Note that communities around the country against which Palo Alto residents measure themselves (Chicago suburbs such as Winnetka, NY suburbs such as Chappaqua, Boston suburbs such as Newton, NJ suburbs such as Chatham) spend *twice* what Palo Alto spends on education, per student. Some of that amount is due to operational expenses: it's cold in those places, for instance, and heating oil costs money. However, teacher salaries tend to be higher in PA than in those places; which really means PA is under-funding physical plant, and supplemental programs, and has larger class sizes (proven to reduce educational effectiveness) relative to its perceived peer group.
PA spends maybe twice on average what other CA towns spend on education. Is that fair? Serrano v. Priest (1971) found it was not. But communities such as PA have found ways to circumvent the spirit, if not the letter, of Serrano. On the other hand, PA is receptive to students from outside of the community, to come here for their schooling, under several state programs.
The question remains, how much is enough to spend, in order that our students meet (and even exceed) the educational standards? As I said, relative to other CA towns, we spend more. Relative to out-of-state peers, we spend less. (Our physical plant is not good, but we have a bond issue to address the worst parts of that problem.)
But given that our students appear to perform well on standardized tests, one must ask: does the amount spent per pupil matter? Does the physical plant matter? Or are the results purely a matter of family resources?
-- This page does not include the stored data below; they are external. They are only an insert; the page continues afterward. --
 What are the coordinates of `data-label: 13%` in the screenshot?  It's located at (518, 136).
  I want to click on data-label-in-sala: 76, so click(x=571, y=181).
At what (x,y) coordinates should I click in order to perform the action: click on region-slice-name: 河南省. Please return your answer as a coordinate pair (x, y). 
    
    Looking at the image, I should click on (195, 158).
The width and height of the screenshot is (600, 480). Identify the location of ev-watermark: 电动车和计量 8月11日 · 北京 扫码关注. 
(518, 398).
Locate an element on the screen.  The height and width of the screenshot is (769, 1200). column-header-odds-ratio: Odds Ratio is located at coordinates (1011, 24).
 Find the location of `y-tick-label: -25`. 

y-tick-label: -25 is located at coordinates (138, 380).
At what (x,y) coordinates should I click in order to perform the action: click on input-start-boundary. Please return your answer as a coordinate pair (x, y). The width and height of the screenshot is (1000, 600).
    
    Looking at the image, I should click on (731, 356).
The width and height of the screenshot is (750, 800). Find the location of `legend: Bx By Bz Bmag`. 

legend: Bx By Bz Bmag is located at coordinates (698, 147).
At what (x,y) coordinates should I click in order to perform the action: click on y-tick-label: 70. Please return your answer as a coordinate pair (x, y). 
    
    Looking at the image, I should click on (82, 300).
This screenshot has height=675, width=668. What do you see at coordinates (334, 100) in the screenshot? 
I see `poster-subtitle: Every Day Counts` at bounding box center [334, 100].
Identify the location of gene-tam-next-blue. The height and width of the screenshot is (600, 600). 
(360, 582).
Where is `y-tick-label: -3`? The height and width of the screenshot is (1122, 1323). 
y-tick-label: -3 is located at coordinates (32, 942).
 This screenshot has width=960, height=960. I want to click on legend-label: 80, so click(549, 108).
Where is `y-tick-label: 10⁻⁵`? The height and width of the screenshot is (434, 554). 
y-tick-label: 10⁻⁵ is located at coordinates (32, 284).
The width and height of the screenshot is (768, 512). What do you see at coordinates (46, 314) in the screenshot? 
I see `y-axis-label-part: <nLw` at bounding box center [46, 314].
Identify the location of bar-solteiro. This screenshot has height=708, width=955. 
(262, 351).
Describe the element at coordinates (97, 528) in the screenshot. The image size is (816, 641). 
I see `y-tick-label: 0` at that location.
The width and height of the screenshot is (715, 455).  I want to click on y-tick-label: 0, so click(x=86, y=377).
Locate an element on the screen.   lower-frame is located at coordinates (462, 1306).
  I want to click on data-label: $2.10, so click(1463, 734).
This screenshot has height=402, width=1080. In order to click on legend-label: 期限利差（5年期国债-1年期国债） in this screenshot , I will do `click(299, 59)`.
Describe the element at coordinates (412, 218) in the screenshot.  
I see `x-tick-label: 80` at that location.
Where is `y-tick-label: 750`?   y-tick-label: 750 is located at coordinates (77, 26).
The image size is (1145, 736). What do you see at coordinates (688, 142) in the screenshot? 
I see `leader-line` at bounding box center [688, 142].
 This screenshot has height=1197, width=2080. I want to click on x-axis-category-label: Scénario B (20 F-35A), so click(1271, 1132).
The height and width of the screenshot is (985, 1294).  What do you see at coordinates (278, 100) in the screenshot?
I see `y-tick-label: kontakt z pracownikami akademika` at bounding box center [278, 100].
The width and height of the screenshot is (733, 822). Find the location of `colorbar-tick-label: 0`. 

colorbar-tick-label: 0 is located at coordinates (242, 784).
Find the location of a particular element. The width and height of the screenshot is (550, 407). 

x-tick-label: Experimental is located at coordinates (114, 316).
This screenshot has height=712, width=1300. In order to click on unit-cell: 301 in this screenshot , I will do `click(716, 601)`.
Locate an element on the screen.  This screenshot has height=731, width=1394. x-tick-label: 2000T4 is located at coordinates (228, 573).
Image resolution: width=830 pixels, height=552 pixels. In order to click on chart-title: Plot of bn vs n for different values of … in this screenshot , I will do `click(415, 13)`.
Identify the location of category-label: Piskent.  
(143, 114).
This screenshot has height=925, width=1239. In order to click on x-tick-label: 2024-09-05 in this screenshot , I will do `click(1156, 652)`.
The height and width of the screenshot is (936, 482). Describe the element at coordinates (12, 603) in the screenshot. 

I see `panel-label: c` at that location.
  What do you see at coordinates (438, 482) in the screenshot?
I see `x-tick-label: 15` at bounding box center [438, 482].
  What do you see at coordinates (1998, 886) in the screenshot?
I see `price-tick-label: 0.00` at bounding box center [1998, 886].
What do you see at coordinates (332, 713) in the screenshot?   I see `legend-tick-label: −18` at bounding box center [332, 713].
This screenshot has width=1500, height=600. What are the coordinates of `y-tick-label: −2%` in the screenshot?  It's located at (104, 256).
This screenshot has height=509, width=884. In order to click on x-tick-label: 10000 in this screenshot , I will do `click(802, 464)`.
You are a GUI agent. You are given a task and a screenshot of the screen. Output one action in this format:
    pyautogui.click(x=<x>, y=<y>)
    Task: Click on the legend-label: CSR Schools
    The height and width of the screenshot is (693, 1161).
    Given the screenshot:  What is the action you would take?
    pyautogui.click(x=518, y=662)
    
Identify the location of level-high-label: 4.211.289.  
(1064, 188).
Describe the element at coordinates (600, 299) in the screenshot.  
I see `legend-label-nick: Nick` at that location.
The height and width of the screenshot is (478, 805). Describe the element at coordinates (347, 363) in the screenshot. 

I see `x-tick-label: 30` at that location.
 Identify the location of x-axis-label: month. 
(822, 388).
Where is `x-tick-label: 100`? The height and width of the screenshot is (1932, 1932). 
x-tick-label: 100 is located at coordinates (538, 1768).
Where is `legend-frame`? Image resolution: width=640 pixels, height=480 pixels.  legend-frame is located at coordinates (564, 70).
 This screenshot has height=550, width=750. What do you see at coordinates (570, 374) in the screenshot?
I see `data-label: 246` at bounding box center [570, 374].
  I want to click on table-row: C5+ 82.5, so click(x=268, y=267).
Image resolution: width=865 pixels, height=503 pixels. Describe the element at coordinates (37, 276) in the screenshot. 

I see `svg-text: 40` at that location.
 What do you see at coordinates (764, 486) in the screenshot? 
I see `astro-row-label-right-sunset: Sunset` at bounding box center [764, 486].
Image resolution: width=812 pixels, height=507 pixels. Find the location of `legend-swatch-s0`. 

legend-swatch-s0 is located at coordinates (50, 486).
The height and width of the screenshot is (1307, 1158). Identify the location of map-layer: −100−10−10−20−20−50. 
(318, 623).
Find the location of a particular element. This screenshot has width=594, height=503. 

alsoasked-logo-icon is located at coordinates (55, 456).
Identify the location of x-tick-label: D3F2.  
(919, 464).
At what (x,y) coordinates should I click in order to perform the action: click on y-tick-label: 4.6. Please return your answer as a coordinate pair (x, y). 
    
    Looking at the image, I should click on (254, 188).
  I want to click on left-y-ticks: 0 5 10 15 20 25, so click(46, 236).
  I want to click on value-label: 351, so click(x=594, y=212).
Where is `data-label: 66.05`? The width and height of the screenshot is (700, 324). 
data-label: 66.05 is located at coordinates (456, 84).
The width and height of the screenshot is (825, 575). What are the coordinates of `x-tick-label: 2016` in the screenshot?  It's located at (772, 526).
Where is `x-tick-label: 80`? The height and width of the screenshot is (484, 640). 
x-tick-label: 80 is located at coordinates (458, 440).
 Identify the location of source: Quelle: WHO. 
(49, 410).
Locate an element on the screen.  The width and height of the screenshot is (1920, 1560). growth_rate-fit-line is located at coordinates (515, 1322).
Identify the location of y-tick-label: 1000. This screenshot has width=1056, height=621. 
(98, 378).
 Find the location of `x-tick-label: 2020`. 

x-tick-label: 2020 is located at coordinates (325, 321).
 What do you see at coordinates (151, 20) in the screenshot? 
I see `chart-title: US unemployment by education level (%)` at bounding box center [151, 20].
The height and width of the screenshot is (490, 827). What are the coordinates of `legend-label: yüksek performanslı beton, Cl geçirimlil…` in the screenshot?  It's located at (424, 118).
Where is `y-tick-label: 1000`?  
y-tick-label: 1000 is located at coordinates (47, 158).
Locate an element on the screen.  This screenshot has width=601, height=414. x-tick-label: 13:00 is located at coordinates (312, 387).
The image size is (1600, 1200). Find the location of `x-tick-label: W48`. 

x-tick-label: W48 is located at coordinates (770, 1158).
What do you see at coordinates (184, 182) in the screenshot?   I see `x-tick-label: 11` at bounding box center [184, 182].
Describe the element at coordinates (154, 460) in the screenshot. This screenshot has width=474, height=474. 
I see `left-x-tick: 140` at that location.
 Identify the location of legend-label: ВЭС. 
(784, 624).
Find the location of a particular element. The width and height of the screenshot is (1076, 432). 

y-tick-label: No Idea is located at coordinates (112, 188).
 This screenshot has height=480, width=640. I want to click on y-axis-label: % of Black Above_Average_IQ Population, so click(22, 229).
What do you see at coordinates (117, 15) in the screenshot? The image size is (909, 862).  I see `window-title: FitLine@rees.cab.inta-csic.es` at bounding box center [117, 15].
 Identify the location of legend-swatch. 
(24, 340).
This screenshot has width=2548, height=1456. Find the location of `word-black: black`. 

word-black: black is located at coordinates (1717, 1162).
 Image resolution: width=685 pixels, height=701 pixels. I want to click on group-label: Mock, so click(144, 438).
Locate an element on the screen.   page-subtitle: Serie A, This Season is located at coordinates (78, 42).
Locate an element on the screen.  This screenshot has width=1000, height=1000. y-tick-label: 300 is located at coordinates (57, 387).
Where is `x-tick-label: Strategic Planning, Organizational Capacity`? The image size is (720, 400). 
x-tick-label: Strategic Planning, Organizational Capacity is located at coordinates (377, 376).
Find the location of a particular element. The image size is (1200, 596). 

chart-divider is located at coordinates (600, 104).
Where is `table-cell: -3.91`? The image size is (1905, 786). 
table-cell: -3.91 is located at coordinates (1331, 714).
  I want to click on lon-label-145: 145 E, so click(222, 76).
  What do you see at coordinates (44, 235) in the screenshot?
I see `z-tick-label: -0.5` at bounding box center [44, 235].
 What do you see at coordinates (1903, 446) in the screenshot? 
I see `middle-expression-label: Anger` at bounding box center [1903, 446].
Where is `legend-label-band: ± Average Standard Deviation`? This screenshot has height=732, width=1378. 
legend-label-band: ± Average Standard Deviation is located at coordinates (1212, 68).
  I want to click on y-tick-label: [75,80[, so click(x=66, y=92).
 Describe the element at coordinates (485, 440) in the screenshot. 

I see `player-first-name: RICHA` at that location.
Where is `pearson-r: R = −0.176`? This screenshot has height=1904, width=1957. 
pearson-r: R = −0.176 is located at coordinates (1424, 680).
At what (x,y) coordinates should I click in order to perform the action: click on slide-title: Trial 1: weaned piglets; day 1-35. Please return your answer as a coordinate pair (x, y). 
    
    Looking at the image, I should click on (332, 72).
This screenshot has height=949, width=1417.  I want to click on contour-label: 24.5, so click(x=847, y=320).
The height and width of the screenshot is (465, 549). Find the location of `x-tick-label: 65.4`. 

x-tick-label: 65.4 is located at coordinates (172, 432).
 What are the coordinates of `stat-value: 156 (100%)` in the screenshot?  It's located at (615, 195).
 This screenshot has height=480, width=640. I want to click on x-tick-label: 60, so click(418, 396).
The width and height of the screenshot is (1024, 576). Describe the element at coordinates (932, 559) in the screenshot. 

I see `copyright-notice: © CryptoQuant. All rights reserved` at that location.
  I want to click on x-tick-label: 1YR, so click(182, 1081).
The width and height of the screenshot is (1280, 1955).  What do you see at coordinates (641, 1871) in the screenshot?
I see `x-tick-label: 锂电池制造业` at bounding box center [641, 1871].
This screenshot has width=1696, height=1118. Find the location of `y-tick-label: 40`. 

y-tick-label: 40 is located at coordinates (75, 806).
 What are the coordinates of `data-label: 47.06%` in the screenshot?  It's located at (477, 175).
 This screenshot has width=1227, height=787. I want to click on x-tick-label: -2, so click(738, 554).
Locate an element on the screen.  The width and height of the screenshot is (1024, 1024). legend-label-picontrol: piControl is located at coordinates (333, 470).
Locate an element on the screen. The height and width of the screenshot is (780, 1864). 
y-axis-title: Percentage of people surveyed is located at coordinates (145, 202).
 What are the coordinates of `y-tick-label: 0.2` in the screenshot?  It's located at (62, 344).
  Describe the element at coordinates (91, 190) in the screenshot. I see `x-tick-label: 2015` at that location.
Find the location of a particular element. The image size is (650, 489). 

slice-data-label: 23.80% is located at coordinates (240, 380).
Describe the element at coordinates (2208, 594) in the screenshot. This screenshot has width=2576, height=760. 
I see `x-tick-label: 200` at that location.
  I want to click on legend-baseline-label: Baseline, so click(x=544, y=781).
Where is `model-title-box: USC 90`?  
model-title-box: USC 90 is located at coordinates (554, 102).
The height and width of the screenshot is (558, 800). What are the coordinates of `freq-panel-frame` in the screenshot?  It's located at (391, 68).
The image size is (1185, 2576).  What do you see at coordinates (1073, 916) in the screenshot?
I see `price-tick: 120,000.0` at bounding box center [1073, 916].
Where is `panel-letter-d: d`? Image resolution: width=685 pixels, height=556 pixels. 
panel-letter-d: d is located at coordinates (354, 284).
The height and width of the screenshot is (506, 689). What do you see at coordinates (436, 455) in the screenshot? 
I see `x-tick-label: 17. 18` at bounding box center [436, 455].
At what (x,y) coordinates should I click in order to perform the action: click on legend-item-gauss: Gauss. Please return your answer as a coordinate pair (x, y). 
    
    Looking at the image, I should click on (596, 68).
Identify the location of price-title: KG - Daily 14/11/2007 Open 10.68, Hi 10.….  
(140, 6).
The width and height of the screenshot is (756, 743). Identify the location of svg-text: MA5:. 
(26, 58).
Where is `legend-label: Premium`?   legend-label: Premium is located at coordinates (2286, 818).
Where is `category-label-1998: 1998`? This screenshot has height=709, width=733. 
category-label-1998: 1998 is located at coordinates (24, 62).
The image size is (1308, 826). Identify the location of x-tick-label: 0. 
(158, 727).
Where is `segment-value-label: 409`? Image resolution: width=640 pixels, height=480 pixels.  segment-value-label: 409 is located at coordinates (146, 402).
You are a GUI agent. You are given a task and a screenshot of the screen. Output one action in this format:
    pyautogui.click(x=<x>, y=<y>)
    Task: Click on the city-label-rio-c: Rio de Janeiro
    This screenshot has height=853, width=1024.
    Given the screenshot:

In short: at what tipping point does chronic underfunding of education erode the foundation on which our society is based?
These questions -- how much is fair, how much per pupil should be spent, does money affect outcome?, and so forth -- are important. In the end, however, there is no hard answer. Each of us must decide for ourselves, and vote accordingly.
I will vote for the tax, because a) I don't pay enough in property tax (because of Prop 13), b) I believe in Palo Alto as a fine place to live and raise a family, and c) even though my kids are grown, I believe every family's children deserve the same opportunity mine have enjoyed. I will always vote for money in favor of education, because education has made an enormous difference for my forebears, and will make a difference for those who come after me.
And I don't mind the senior exemption. Seniors are part of the community. They are valued and valuable, and should not be driven out. (My issue with Prop 13, therefore, is not it acknowledged an important problem, but that it went too far to 'solve' it.)
One last aside: if one wants to find out how much property tax is paid by one's neighbors, Zillow is a terrific resource.